▶ **TASK**: The lines to be extracted begin at the line containing "Given: Click the highlighted E note node" and end at the last line of the data below; copy them exactly and leave out the pictures.

Screenshot grounding data:
-- -- --

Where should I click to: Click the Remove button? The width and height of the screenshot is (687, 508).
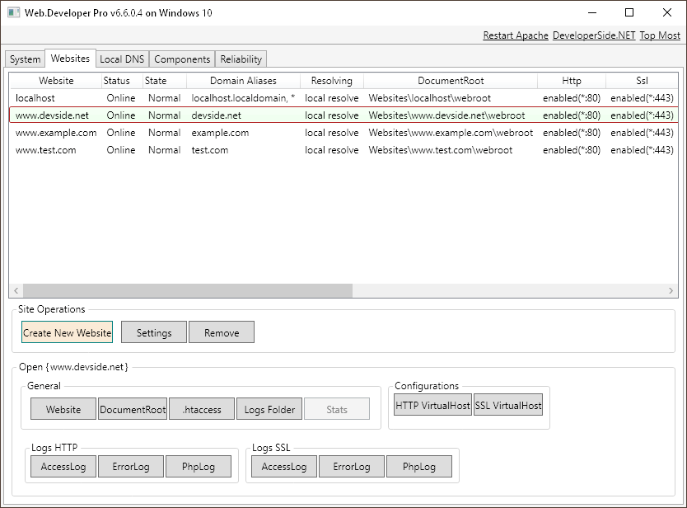click(x=222, y=332)
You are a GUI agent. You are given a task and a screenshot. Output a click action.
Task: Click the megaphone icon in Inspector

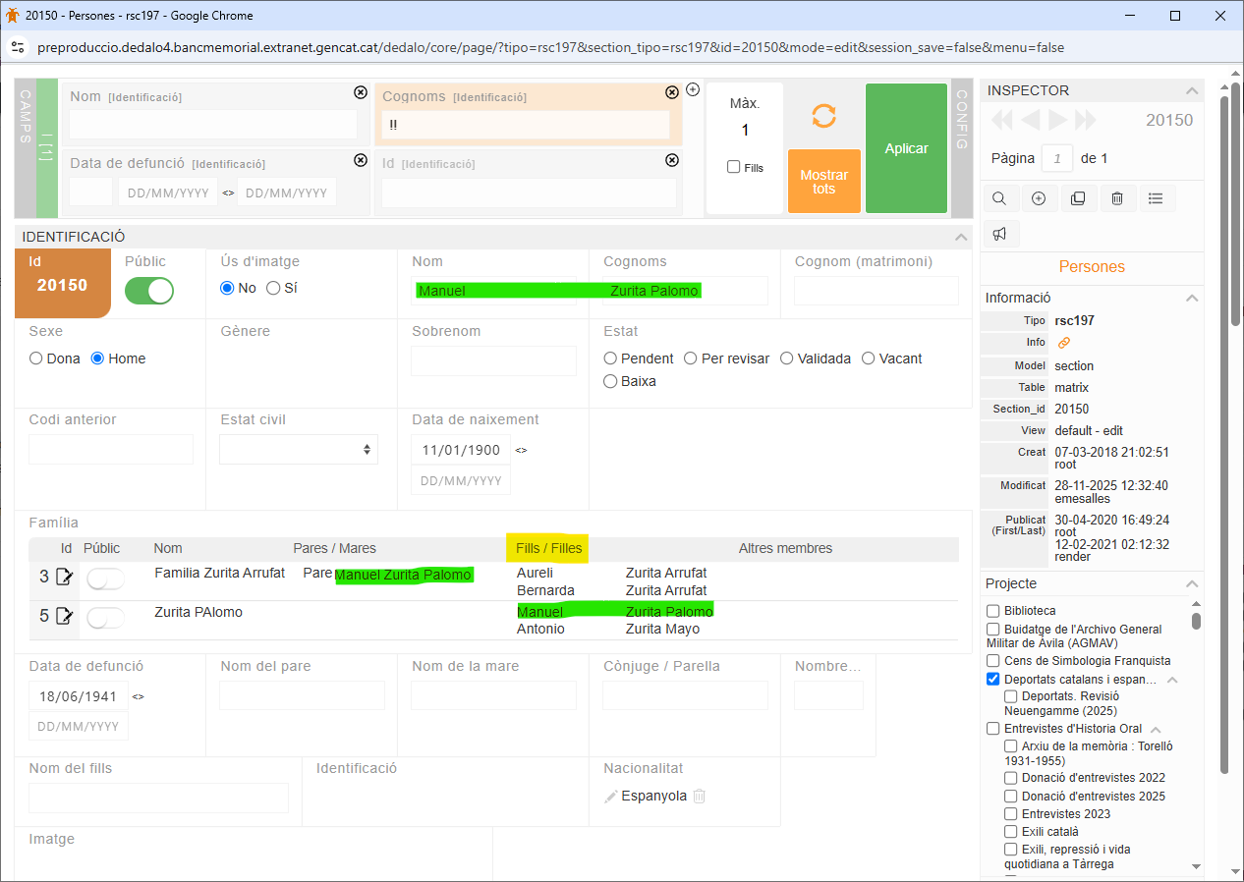click(999, 234)
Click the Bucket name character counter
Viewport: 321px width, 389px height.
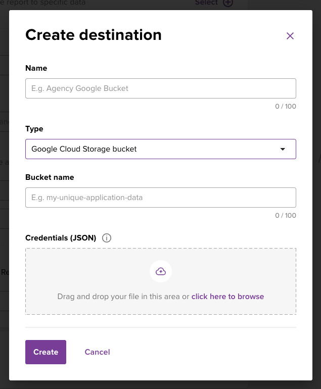click(286, 216)
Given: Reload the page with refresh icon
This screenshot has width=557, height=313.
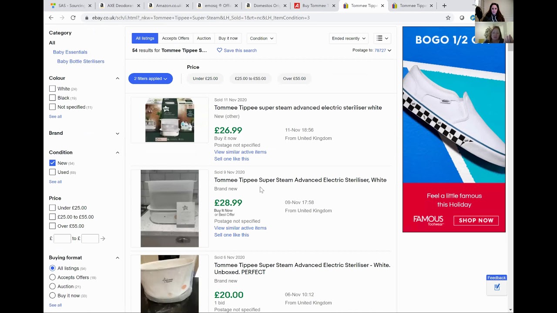Looking at the screenshot, I should coord(73,18).
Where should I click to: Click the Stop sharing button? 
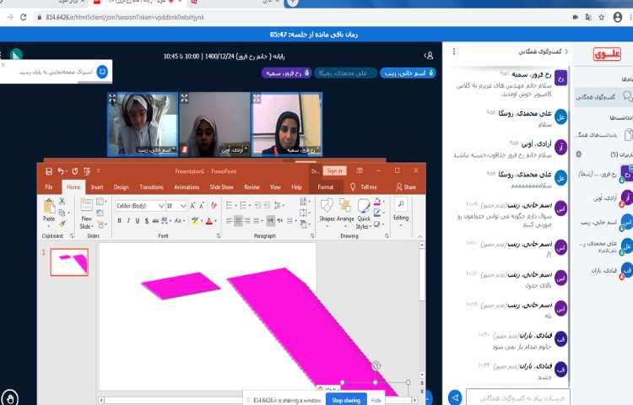click(346, 400)
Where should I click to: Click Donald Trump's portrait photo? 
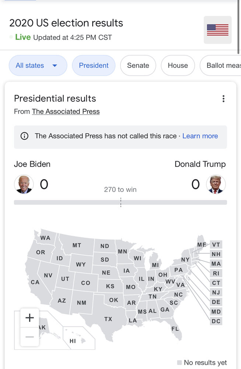click(216, 184)
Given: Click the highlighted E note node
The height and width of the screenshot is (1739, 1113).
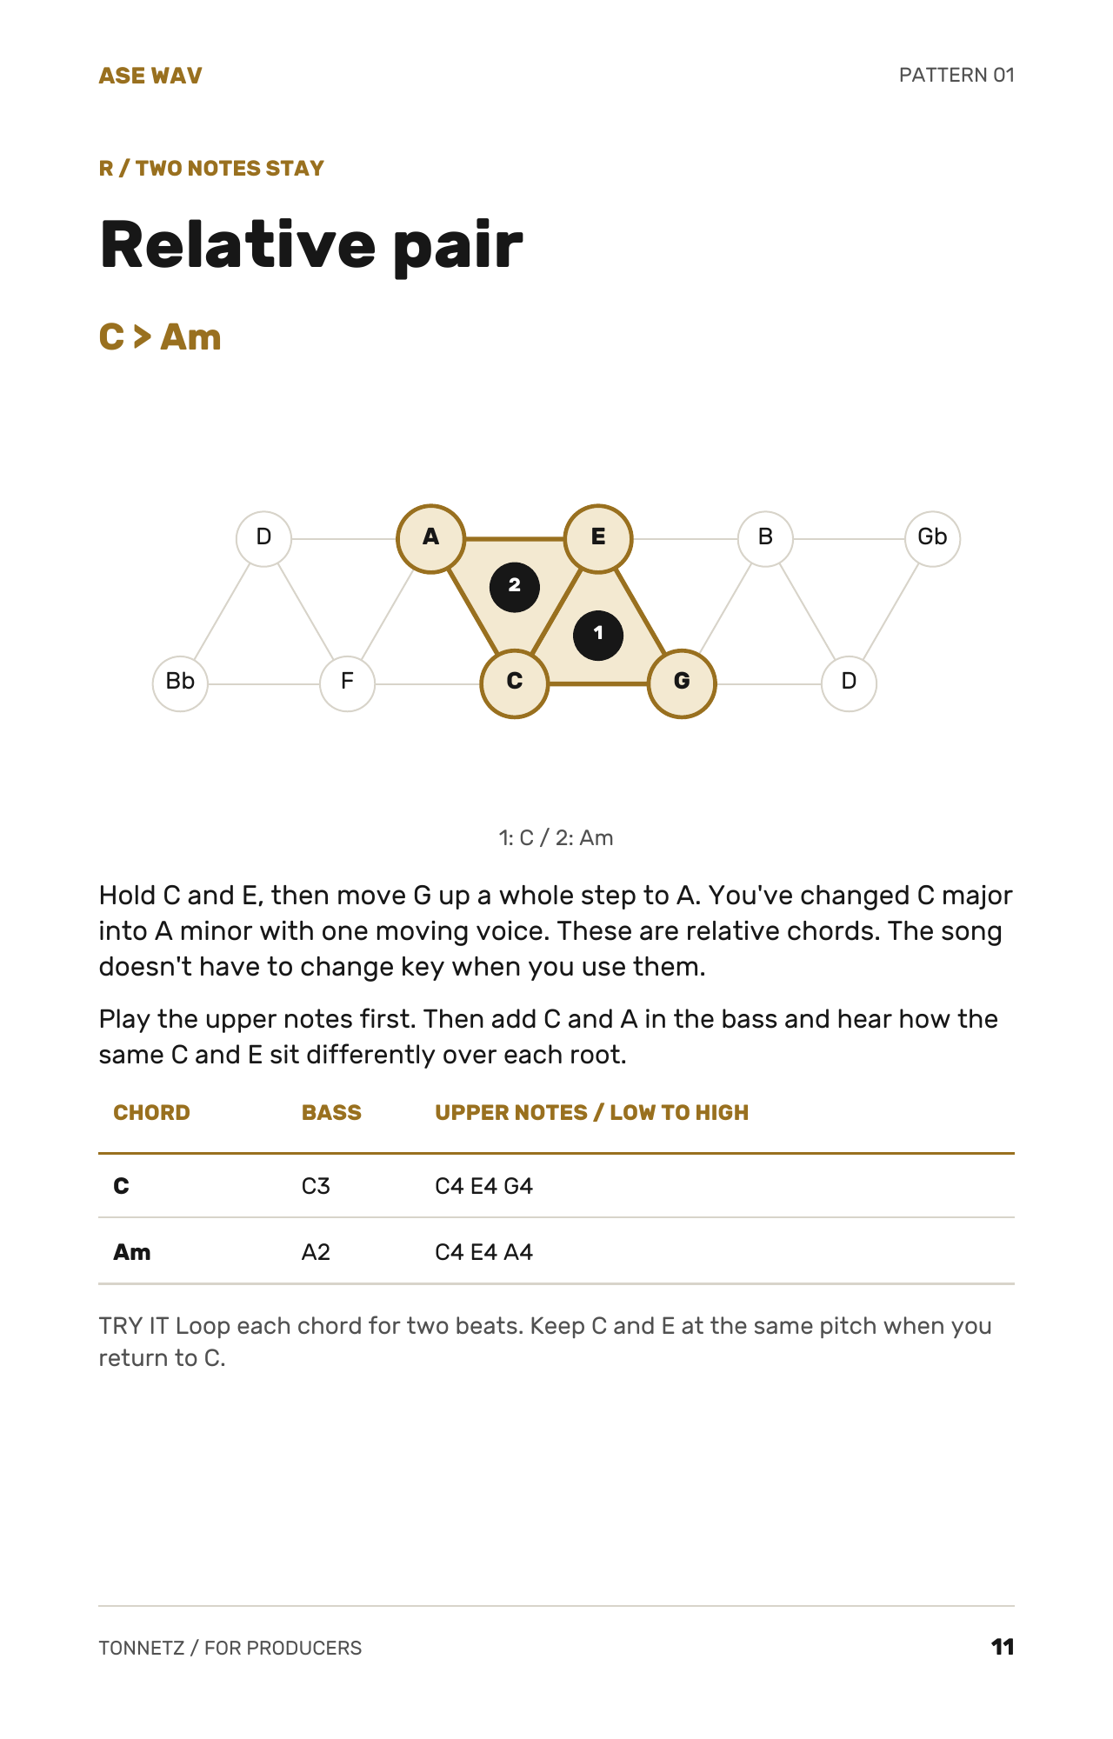Looking at the screenshot, I should (x=598, y=538).
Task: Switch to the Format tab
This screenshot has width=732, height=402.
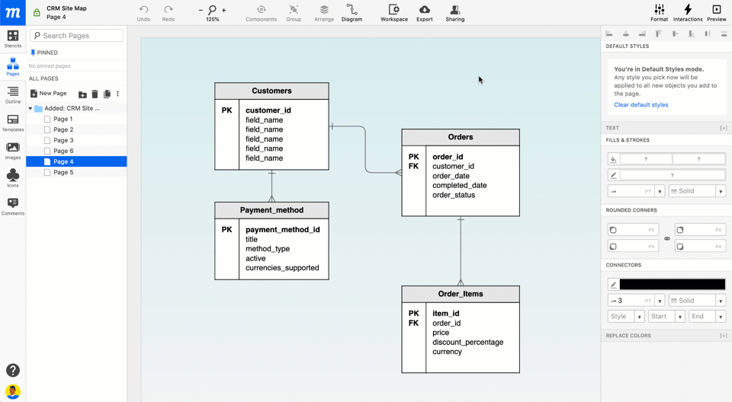Action: [x=659, y=13]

-- -- --

▶ **ANSWER FOR THIS EXERCISE**:
Given: Click the highlighted E note node
The height and width of the screenshot is (1739, 1113).
Looking at the screenshot, I should (x=598, y=538).
Task: Switch to the Format tab
This screenshot has width=732, height=402.
Action: [x=659, y=13]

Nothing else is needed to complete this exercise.